300ml cold heavy cream or 2 packet whipped topping mix
3/4 cup cold milk
2 tbsp sugar
150 gm white marshmallows
3 cup icing sugar
2tbsp softened butter
Preheat oven to 360 degrees F (190 degrees C). Grease and line one 13*9inch cake pan and line the bottom of pan with parchment or wax paper.
In a bowl, sift the cake flour, sugar, salt, baking powder and lemon zest.
In a clean mixing bowl, add egg and all the liquid ingredients and mix well.
Now mix dry and liquid ingredients together and whisk until well combined.
Pour into your pan, smoothing the top. Bake for about 35 minutes or until a toothpick inserted into the center comes out clean (cake starts to shrink from sides of pan). Cool on a metal rack before removing from pan.
In your mixing bowl place the heavy cream, vanilla extract, and sugar and stir to combine. Cover and chill the bowl and wire whisk in the refrigerator for at least 30 minutes, then beat the mixture just until stiff peaks form. (You can add some melted chocolate if you want chocolate flavor)
Or if you use powder whipped topping mix, then place 3/4 cup cold milk, 1 tsp vanilla essence with 2 packet powder in your mixing bowl. Then beat the mixture just until stiff peaks form.(5 min).
Take your cake and cut into two or three layers.
Take whipped cream and spread on the moistened cake.

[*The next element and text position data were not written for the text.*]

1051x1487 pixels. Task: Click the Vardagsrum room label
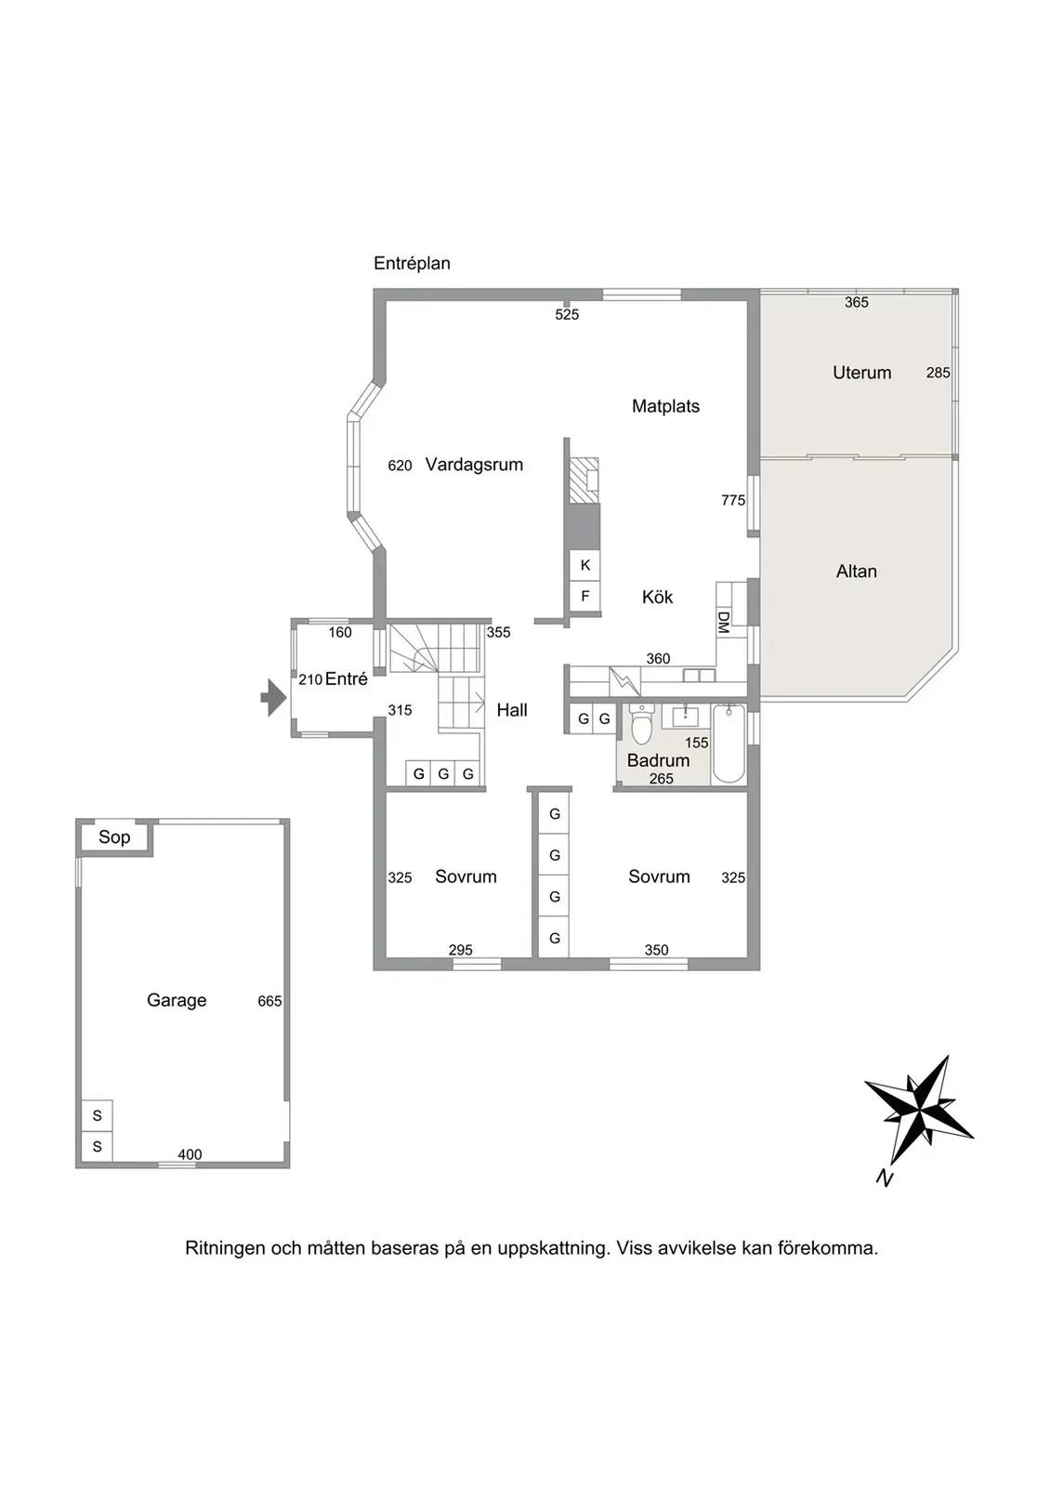coord(474,465)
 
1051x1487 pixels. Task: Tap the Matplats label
coord(665,406)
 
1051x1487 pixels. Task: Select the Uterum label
coord(861,373)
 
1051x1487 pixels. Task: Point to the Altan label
coord(857,571)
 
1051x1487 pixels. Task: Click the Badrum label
coord(658,760)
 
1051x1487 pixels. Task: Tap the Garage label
coord(177,1000)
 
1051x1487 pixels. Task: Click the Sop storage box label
coord(114,837)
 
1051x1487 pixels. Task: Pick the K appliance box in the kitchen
coord(585,565)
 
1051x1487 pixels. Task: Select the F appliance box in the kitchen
coord(585,596)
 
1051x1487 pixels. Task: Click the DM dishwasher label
coord(724,622)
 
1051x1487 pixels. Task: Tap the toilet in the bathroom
coord(641,724)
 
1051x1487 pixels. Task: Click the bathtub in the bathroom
coord(729,744)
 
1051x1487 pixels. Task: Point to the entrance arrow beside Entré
coord(273,698)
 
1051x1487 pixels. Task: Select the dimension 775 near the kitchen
coord(733,501)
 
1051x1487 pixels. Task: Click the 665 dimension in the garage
coord(269,1001)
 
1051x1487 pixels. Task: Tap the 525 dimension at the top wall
coord(567,315)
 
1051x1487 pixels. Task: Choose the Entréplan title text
coord(412,264)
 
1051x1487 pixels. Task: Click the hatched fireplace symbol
coord(585,480)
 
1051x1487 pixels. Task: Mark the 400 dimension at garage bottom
coord(190,1154)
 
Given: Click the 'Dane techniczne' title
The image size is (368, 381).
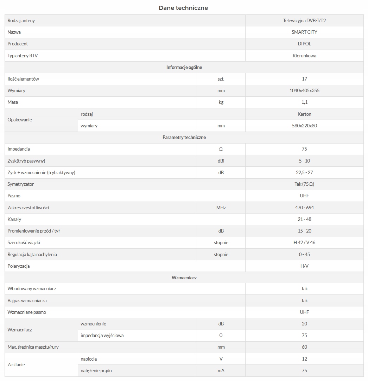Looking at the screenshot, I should pyautogui.click(x=183, y=8).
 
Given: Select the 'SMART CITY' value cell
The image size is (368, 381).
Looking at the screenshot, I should pyautogui.click(x=304, y=32).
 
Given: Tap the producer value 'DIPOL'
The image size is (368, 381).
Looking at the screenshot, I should pyautogui.click(x=304, y=44).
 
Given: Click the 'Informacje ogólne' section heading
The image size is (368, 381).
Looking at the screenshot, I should pyautogui.click(x=184, y=67).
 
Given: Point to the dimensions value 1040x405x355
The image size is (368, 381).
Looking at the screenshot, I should pyautogui.click(x=304, y=90).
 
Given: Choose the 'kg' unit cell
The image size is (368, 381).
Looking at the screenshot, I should pyautogui.click(x=221, y=102).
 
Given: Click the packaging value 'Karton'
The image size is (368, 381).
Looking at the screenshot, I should pyautogui.click(x=304, y=114).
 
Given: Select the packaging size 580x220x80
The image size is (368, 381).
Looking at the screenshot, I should pyautogui.click(x=304, y=126).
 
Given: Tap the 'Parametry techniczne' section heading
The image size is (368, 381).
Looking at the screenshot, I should pyautogui.click(x=184, y=137).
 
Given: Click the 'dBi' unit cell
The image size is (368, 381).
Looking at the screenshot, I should pyautogui.click(x=221, y=161).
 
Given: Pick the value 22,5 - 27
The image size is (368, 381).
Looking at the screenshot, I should pyautogui.click(x=304, y=172).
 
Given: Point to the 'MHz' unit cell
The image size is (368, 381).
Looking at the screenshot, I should pyautogui.click(x=221, y=208).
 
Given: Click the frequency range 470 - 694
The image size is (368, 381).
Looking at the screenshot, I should pyautogui.click(x=304, y=208).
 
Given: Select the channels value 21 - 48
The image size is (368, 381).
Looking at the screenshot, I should pyautogui.click(x=304, y=219).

Make your desired shape. I made a car.(see picture)
Grease microwave proof bowl and spatula with some butter.
Add marshmallows and water in the bowl and heat in the microwave for one minute.(or you can use double boiler)
Remove and stir constantly. Add 1 cup icing sugar and keep stirring.
Grease your hand with butter and place the marshmallow into an icing sugar dusted surface.
Start kneading like you would bread dough. Add more icing sugar and continue kneading the fondant until it’s not coated in powdered sugar anymore and it becomes smooth.
Add some butter for smoothness. Let it rest for some hours.
Then roll it carefully and decorate your cake as you wish.